Dabei dürfen die Verantwortlichen Werber aber nicht der Versuchung erliegen dem Umfeld Social Media völlig unpassenden Erfolgsdeterminanten überzustülpen. Erfolg, wie er von performancebasierten Online – Marketing Modellen aus den guten alten Zeiten des Dotcom Booms definiert wurde, ist im Umfeld von Social Media Plattformen weitgehend unbrauchbar. Hier führt der Erfolg über Customer Engagement und nicht über Klicks. Erfolg drückt sich in den nutzergenerierten Kanälen nicht mehr über eine zu trackende Conversion Rate aus, sondern Erfolg definiert sich vielmehr in den Größen Brand Loyality, Brand Awareness oder Brand Image. Diese im ersten Moment monetär schwer zu greifenden Kennziffern führen zu Kaufentscheidungen der User. Doch wo der User letztendlich das Produkt erwirbt, befindet sich außerhalb des zu trackenden Bereiches.
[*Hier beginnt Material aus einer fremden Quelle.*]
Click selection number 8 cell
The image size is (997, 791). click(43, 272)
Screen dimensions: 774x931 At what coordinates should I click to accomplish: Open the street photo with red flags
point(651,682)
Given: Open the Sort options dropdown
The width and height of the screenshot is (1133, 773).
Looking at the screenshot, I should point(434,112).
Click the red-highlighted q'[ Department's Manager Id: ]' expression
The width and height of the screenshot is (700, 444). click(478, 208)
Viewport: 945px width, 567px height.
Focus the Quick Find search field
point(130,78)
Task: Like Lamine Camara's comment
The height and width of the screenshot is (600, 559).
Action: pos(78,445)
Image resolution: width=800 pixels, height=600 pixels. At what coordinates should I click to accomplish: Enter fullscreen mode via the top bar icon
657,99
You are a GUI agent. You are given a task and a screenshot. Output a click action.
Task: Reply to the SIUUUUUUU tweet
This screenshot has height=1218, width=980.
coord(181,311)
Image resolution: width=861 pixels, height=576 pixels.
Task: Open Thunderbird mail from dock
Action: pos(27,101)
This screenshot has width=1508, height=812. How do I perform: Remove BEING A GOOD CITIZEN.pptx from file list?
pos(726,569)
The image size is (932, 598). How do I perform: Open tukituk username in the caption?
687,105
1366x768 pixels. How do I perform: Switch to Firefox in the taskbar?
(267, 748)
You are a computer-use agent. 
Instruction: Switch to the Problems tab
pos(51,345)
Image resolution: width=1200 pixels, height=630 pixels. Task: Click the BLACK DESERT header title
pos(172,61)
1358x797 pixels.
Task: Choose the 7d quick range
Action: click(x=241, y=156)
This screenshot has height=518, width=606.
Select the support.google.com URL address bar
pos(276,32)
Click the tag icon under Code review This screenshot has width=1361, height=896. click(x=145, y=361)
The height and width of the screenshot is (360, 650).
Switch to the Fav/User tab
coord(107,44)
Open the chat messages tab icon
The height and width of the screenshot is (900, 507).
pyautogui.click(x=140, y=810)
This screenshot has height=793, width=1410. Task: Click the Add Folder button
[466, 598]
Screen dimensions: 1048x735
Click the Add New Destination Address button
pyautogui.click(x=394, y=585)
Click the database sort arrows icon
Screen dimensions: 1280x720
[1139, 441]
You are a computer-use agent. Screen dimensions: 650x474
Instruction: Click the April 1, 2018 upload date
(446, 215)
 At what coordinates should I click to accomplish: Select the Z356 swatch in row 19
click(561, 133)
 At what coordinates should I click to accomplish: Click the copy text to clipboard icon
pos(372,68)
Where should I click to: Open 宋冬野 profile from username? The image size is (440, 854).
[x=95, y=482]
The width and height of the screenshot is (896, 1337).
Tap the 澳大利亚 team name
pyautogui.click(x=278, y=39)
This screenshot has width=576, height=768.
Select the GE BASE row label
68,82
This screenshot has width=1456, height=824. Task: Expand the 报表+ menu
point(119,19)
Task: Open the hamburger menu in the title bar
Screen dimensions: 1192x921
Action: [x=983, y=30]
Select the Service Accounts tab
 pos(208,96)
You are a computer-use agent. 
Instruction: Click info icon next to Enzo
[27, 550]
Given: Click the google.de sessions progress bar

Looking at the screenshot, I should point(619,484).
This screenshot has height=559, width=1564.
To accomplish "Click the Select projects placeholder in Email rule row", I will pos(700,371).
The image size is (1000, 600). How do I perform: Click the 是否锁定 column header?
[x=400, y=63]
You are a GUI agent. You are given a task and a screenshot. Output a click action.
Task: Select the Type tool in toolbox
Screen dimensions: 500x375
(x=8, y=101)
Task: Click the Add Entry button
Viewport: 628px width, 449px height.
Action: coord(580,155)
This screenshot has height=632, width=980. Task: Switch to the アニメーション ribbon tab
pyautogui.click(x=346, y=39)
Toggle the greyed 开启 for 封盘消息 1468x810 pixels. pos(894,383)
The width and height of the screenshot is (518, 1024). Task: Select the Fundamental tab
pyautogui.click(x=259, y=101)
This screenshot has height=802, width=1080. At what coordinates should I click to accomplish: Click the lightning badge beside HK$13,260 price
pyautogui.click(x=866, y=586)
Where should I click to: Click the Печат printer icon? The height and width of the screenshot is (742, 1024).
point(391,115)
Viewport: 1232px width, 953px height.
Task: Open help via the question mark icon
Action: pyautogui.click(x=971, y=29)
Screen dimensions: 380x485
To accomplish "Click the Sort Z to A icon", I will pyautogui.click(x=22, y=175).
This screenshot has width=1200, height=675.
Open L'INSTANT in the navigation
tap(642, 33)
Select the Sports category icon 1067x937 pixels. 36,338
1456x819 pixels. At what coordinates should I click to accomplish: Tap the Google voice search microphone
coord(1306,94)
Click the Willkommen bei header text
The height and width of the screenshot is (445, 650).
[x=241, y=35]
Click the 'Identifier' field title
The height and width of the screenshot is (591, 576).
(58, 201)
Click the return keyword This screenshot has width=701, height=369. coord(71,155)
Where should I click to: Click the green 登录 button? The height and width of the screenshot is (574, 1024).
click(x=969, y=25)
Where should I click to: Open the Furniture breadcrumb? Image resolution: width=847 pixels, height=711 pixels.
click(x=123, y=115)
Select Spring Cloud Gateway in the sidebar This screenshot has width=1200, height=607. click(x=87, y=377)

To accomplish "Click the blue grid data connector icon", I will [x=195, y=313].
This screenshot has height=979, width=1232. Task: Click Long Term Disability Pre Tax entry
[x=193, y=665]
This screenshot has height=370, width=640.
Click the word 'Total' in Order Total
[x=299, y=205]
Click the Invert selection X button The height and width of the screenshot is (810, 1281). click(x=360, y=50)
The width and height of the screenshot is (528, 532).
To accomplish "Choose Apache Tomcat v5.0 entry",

Zusammenfassend zeigt sich, dass in den USA MySpace seinen Usern anscheinend mehr bietet, um sie länger auf den Seiten zu binden. Facebook scheint in Bezug auf den Entertainmentfaktor nicht so sonderlich attraktiv zu sein. Wahrscheinlich überfordert Facebook seine User mit den Hundertausenden von Applikationen, welche nur zu einem kleinen Teil unterhaltend sind. Für den Erfolg eines Social Media Angebots sind zwei Dinge entscheidend: die Masse der registrierten User und eine hohe Verweildauern der User. Verweildauer ist ein guter Indikator dafür, wie intensiv sich die einzelnen User mit diesem Angebot auseinandersetzen und sie ist damit auch ein Argument für die Markenkommunikation in diesem Umfeld. Schließlich sollten Marketer in diesem Umfeld ihren Schwerpunkt auf den Dialog mit den Usern setzen und sich von der Erfolgsmessung 1.0 des klassischen Online Marketings trennen.